The patient who attended our hospital was in her eighth decade of life and had a history of nicotine abuse and comorbidities. Her clinical presentation with features like progressive anemia and persistent elevated levels of CRP did not automatically trigger the suspicion of CD since CD is a rare condition with an estimated 10-year period prevalence of 2.5 cases per million in North America, which may also be applicable to Germany [9]. After ruling out lymphoma as an initial tentative diagnosis, we examined the possibility for CD. Because of the wide range of potential clinical outcomes, a correct diagnosis of not only CD but also the subtype is essential for treatment strategy [10]. Further, thorough differential diagnostic examination following the scheme of Fajgenbaum et al. [4] could reveal the MCD-subtype HHV-8-negative iMCD-NOS in our patient and rule out lymphoma as the initial tentative diagnosis.

Anti-IL6-directed therapy is recommended for the treatment of HHV-8-negative iMDC [7, 8]. Since siltuximab is an anti-IL6 chimeric monoclonal antibody, we decided to treat the patient with this therapeutic agent following established guidelines [6].

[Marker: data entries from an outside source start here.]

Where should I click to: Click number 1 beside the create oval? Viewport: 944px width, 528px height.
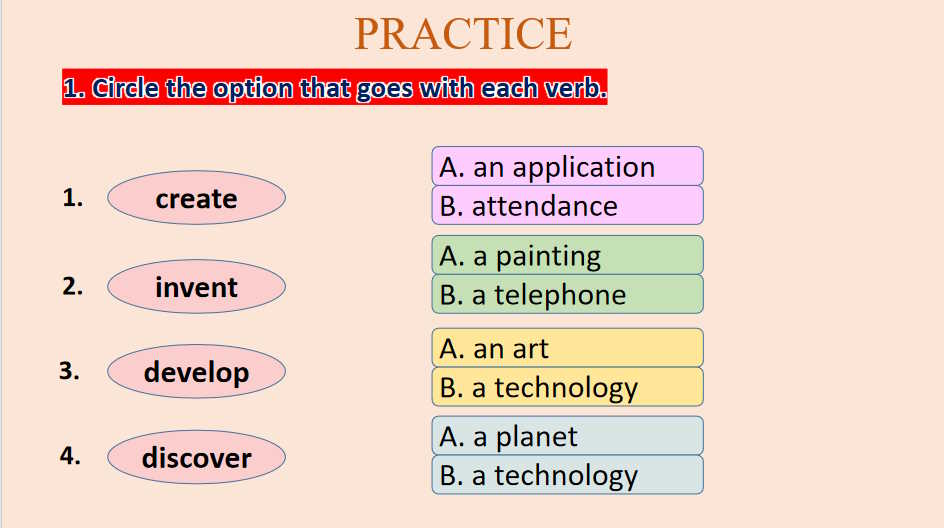[x=72, y=198]
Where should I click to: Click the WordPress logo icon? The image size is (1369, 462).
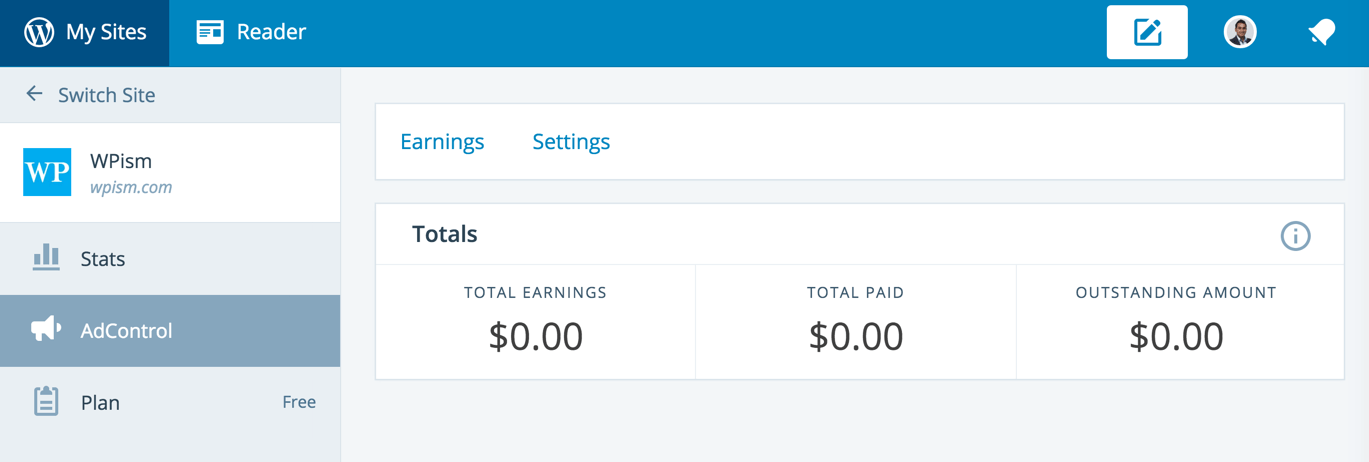click(x=39, y=32)
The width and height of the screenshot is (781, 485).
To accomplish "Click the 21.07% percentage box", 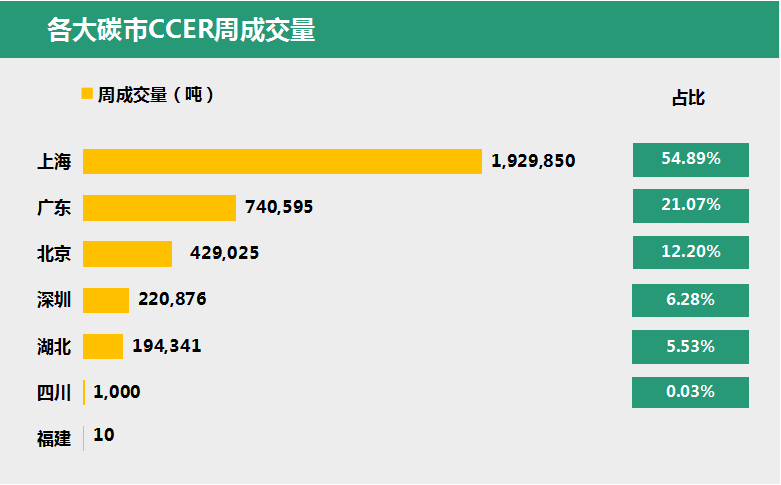I will [691, 206].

Therapeutic outcome after 5 cycles of siltuximab administration (3 weeks each cycle) can be considered very promising. The patient reported toleration of the treatment and decrease of rheumatism-like musculoskeletal pain. IL6 plays a role in rheumatoid arthritis and it is a common observation that inhibiting IL6 ameliorates the symptoms of both rheumatoid arthritis and iMCD [11, 12]. Therefore, a positive effect on rheumatism-like musculoskeletal pain of our patient was not unexpected.

Blood values improved generally, in particular haemoglobin as well as CRP and ferritin levels normalized. CT scan of the thorax and abdomen exhibited stable disease. However, a slight increase of lower limb edema could have been observed as well as a slight deterioration of indicators for hyperthyroidism. Overall, siltuximab appears to be a safe and effective treatment of HHV-8-negative iMDC in our patient.

4. Conclusions

Improving iMCD patient outcomes is essentially dependent on timely correct diagnosis and sufficient therapy of the disease. The consistent use of international, evidence-based consensus diagnostic criteria described by Fajgenbaum et al. [4] as well as consensus treatment strategies [3] helped us rule out lymphoma as an initial tentative diagnosis and to minimize unfavourable outcomes for an iMCD-NOS patient. The application of anti-IL6-directed therapy with siltuximab appeared as a safe and effective treatment strategy.